Riverbend is a family retreat located on the east bank of the Snake River adjacent to Grand Teton National Park. The house nestles against the river, which forms the north and west perimeter of an 18-acre wooded property that features dramatic mountain views to the north through a veil of cottonwood trees. A careful study of the relationship between the site, river, and mountain views beyond led the architects to elevate the main floor of the 6,257-square-foot house six feet above the natural ground plane. The result is architecture that engages with its riverine and mountain setting.
The elemental forms of the main and guest houses surround a south-facing deck and a grove of aspen trees. Resting on bases of board-formed concrete, the house is wrapped in low-maintenance steel plate as protection from the harsh climate and to provide simple fire resistance. Large overhangs shelter deep-set niches which are wrapped in cedar and feature floor-to-ceiling glazing. Exterior decks connect the main house to the guest house and further unify the design. The main house features a double-height, glazed entry that projects toward the driveway approach. On the river side, a protected deck runs the length of the house, rising to the second story on the east. This multipurpose outdoor space serves as an extension of the living room, dining, and kitchen, and provides access to the river via a series of platforms that descend to grade.
Riverbend’s minimalist material palette balances toughness with warmth. The large expanses of cedar siding are interrupted with vertical cedar fins that add texture and shadows, which change throughout the day. Over time, the steel will develop a patina; ultimately the building will exchange its black shell for a rusty one, further integrating into the site.

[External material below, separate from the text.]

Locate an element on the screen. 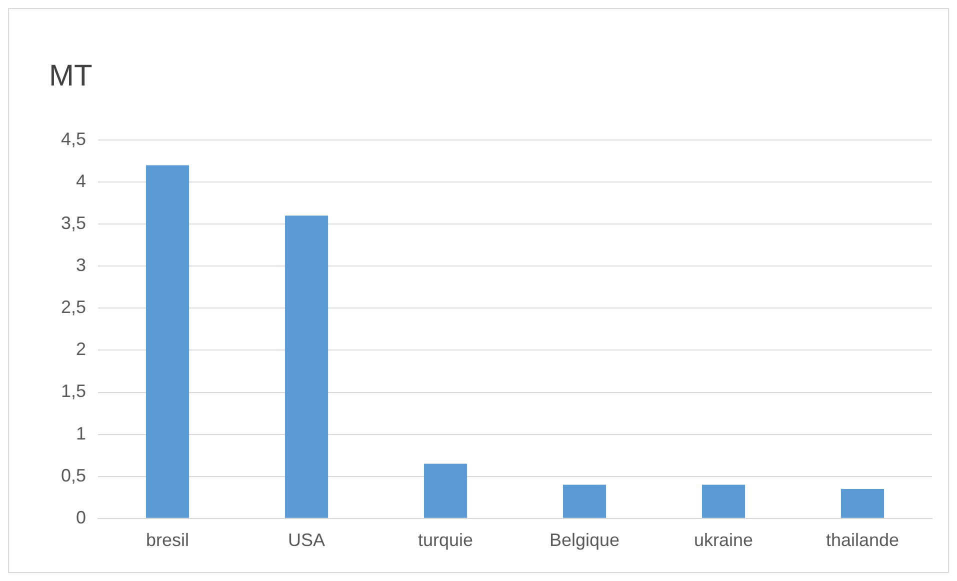 Image resolution: width=957 pixels, height=581 pixels. y-tick-label: 0,5 is located at coordinates (73, 476).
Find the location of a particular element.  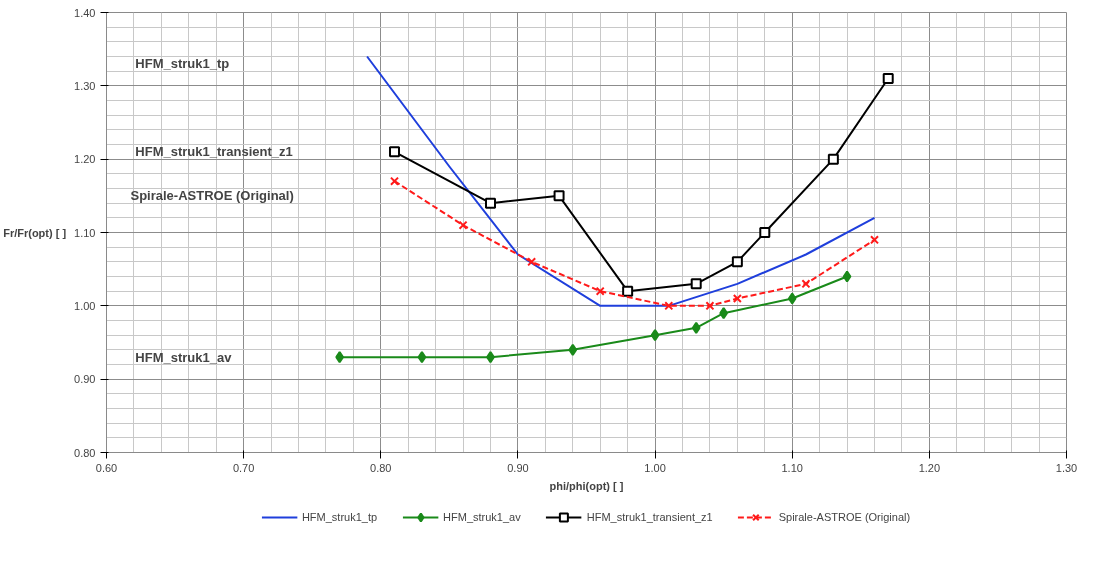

Inside, cedar walls and ceilings convey a cozy richness throughout. Board-formed concrete masses anchor the entry and living spaces and bookend the open-plan living area. The concrete floor on the main level and beech flooring on the upper level complement the cedar and add an informal and comfortable feel to the expansively glazed spaces. While texture and color reflecting the personality of the client are introduced in interior furnishings, the overall restraint of the architectural palette creates a built experience that has the feel of a quiet platform set amidst the trees.